• _BRIEF_: Taking the data below line by line, count those that include the word "green" and report the number alone.

═══ SOURCE DATA ═══

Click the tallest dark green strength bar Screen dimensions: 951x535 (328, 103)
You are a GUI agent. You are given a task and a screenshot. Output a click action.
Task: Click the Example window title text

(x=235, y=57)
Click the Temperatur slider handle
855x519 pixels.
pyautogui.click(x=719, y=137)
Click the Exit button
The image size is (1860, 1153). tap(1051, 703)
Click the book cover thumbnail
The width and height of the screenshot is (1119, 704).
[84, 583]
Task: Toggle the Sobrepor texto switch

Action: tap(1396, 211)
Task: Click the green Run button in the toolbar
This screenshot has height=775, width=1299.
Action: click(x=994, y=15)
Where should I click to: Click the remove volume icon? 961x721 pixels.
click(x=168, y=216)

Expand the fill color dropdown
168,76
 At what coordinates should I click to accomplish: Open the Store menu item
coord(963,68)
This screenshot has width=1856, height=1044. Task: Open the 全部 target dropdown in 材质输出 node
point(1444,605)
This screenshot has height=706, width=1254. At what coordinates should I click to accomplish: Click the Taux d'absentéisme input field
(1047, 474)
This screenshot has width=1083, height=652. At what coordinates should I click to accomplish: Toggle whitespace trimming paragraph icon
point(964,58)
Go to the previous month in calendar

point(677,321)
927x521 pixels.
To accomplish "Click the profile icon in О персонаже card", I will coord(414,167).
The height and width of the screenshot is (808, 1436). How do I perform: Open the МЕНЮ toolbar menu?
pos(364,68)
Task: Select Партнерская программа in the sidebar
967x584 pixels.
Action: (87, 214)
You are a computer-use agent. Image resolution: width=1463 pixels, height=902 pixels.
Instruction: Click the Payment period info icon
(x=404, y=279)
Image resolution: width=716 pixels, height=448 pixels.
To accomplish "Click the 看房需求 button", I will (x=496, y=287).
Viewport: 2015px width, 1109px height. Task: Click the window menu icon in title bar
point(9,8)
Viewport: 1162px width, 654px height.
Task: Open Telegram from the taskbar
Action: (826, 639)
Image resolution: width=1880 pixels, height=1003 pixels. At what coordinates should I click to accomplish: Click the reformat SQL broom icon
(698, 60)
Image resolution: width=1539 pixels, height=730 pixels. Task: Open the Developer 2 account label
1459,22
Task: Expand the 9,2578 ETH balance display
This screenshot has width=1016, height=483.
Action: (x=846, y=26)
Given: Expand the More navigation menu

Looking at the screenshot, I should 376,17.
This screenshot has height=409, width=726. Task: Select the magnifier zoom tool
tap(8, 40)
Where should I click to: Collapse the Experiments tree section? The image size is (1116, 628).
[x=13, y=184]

═══

• _WRITTEN RESPONSE_: 2